● PERINTAH TUGAS A
Menurut teks tentang makna fitnah dalam Al-Qur`an, fitnah dimaknai sebagai apa dalam QS. Al-Qalam/68: 6?
● PERINTAH TUGAS B
Teruskan teks tentang makna fitnah dalam Al-Qur`an, mulai setelah kalimat terakhir yang ditampilkan.

● TEKS YANG DITAMPILKAN
========================================

Kata ini digunakan di dalam Al-Qur`an dengan beberapa pengertian. Fitnah dimaknai sebagai ujian (Al-Ibtila` wa Al-Ikhtibar) dalam QS. Al-‘Ankabut/29: 2. Fitnah dimaknai sebagai kesyirikan (Asy-Syirk) dalam QS. Al-Baqarah/2: 191. Fitnah dimaknai sebagai kekufuran (Al-Kufr) dalam QS. An-Nur/24: 63. Fitnah dimaknai sebagai menyakiti manusia (adza an-nas) dalam QS. Al-‘Ankabut/29: 10. Fitnah dimaknai sebagai siksaan dengan api (at-ta’zib bi an-nar) dalam QS. Al-Buruj/85: 10.
Fitnah bermakna pembunuhan atau perang (Al-Qatl) dalam QS. An-Nisa/4: 101. Fitnah dimaknai sebagai menyimpang dari kebenaran (al-‘adul ‘an al-haqq) dalam QS. Al-Maidah/5: 49. Fitnah dimaknai dengan kesesatan (adh-dhalalah) dalam QS. Al-Maidah/5: 41. Fitnah dimaknai dengan argumen (al-hujjah wa al-ma’zurah) dalam QS. Al-An’am/6: 23. Fitnah dimaknai dengan gila (al-junun) dalam QS. Al-Qalam/68: 6 (Islamweb).
Analisis terhadap konteks ayat dapat menggunakan teori Munâsabah. Secara terminologis definisi dari munâsabah dicatat Yunahar Ilyas sebagai mencari kedekatan, hubungan, kaitan, antara satu ayat atau kelompok ayat dengan ayat atau kelompok ayat yang berdekatan, baik dengan yang sebelumnya maupun yang sesudahnya. Dalam hal ini QS. Al-Anfal/8:28 berada dalam konteks Surah Al-Anfal yang pada bagian awalnya berkisah tentang Perang Badar. Pada ayat 27 disebutkan peringatan kepada orang beriman agar tidak menghianati Allah dan Rasul-Nya.

========================================

● MATERI YANG DITAMPILKAN
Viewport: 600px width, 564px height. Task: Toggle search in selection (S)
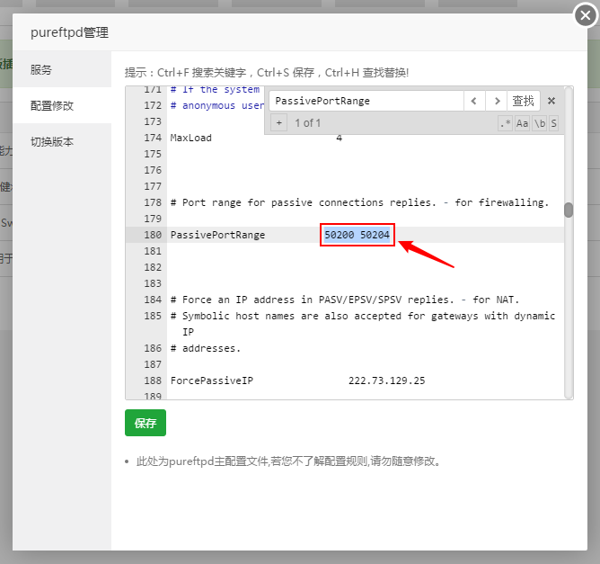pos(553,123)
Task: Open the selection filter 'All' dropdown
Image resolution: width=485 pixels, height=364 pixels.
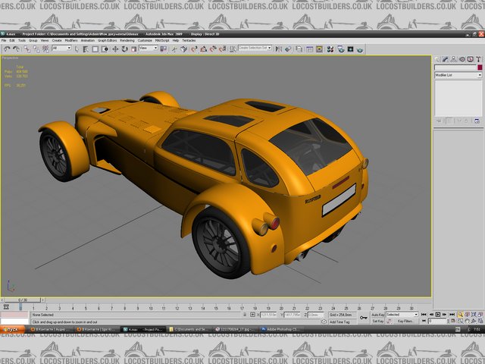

========================================

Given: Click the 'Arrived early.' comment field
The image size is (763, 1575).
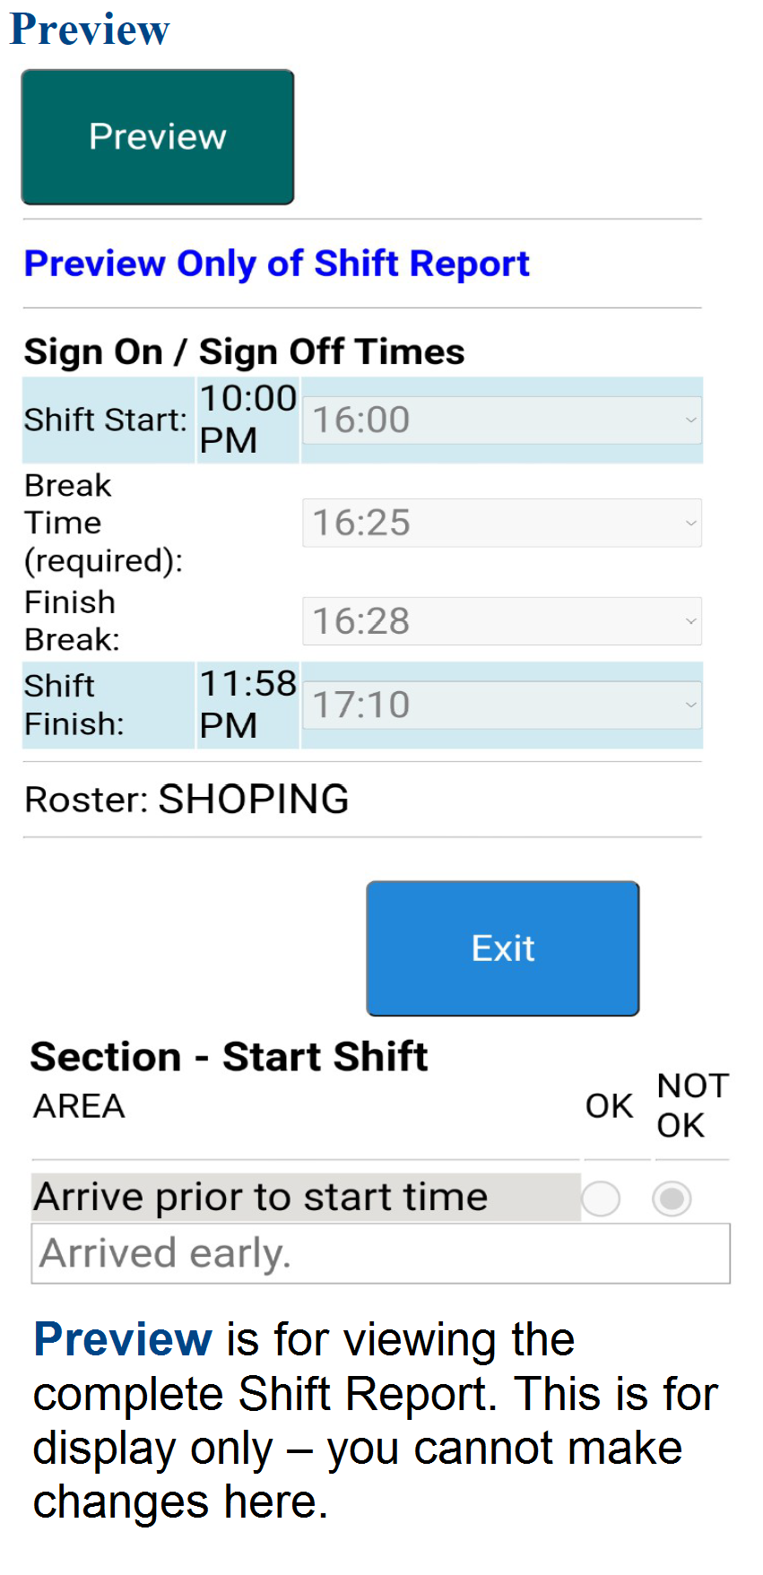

========================================

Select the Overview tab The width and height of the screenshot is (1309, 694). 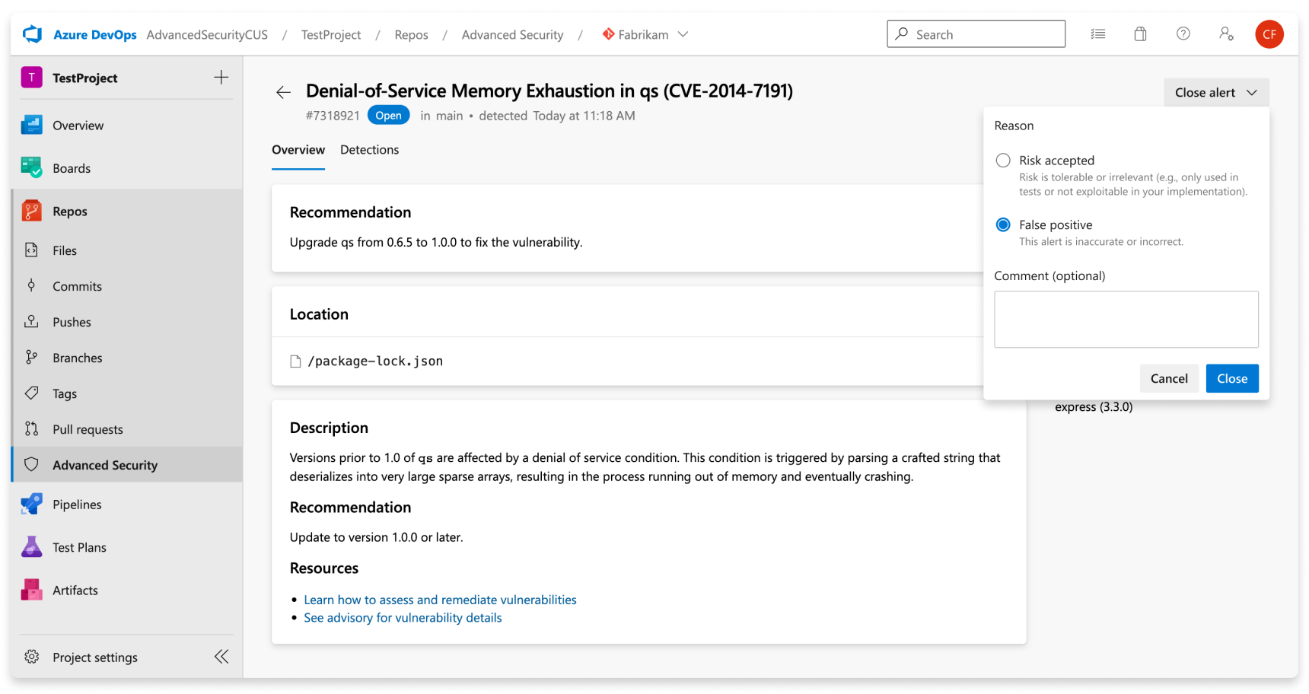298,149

========================================

● JAWABAN TUGAS A
Dalam QS. Al-Qalam/68: 6, fitnah dimaknai dengan gila (al-junun).

● JAWABAN TUGAS B
Selanjutnya ayat 29 berisi tentang balasan bagi orang bertaqwa berupa furqan (kemampuan membedakan antara yang haq dan batil). Penyebutan harta dan anak sebagai fitnah pada ayat 28 dapat dipahami konteksnya sebagai bentuk ujian. Artinya mungkin saja seseorang menghianati Allah dan Rasul-Nya dengan berbuat kemaksiatan, demi mengejar harta. Namun di sisi lain ada juga orang yang dengan hartanya justru menambah ketakwaan kepada Allah.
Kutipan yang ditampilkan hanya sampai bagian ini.